Finally, also established in the recent ecodesign requirements [10], partial load operation is common in current modular biomass boilers. In general, thermal efficiency is reduced and unburned gas emissions and particulate matter increase when operating at low loads due to inadequate operating conditions [12,21] (which are usually optimized for nominal power). Optimization of some parameters such as excess air, primary/secondary ratio and grate vibration can improve combustion performance and reduce pollutant emissions. González et al. [22] observed that more excess air is required at partial load to assure complete combustion; however, this increases chimney losses and significantly reduces efficiency. In addition, the air/fuel ratio and the primary air flow rate increased as the operating power was reduced, as checked by Lamberg et al. [12], which affects the temperature and residence time of the gases leading to a reduction in the CO oxidation rate. On the other hand, Chandrasekaran [23] reported higher particulate emissions at partial load with wood pellets, which increased when using a fuel with high ash and chlorine content (grass pellets).

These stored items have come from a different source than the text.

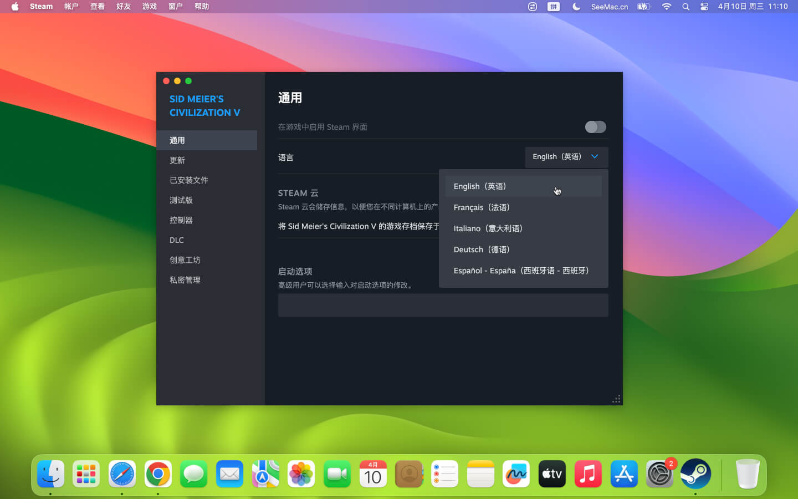Choose Français from the language list

point(482,207)
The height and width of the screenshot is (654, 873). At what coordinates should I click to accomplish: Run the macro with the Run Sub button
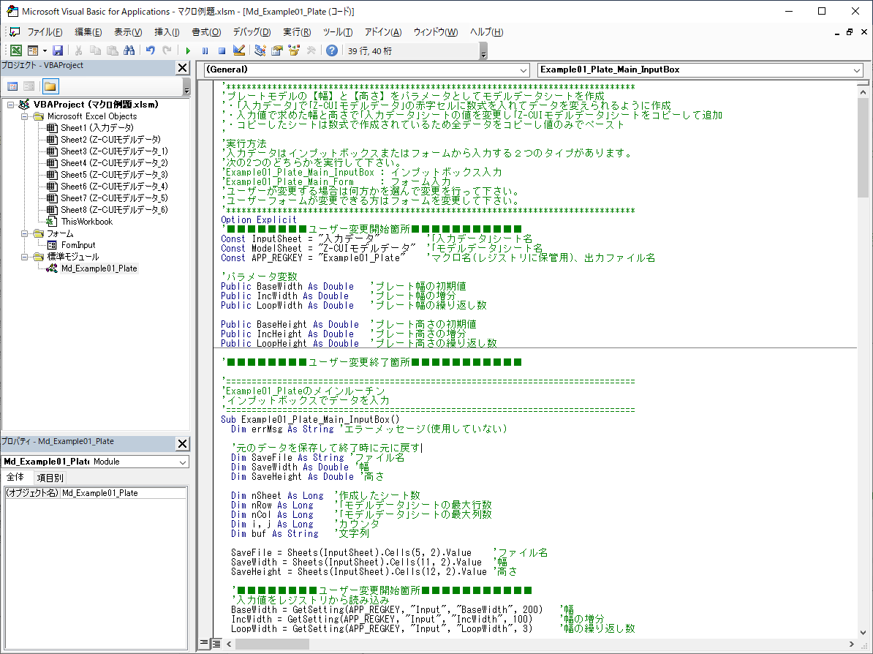click(189, 50)
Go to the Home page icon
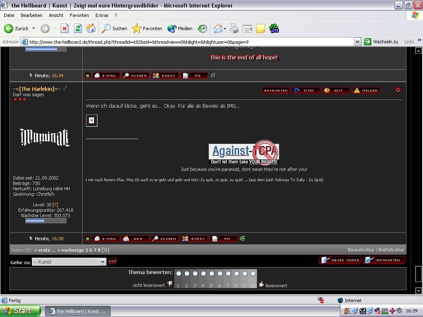Screen dimensions: 423x317 click(x=91, y=28)
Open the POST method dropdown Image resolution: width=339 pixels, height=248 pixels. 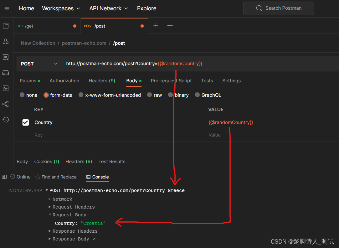tap(39, 64)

Considering the above-mentioned comments, the main objective of the present work is to evaluate the potential of almond shells and exhausted olive cake to be used in domestic boilers by finding out the optimum operating conditions at different loads. An objective function was defined considering CO and PM emissions as the most restrictive variables according to the limits of the regulations.

2. Materials and Methods

2.1. Raw Material and Characterization

Almond shells (AS) and exhausted olive cake pellets (EOC) were used as non-woody biomass. Both wastes come from the food industry; AS comes from the peeling of almonds for consumption and EOC is the solid residue produced when extracting with solvents the remaining oil in olive cake and it is composed of de-oiled peel, pulp and kernels from olive fruit.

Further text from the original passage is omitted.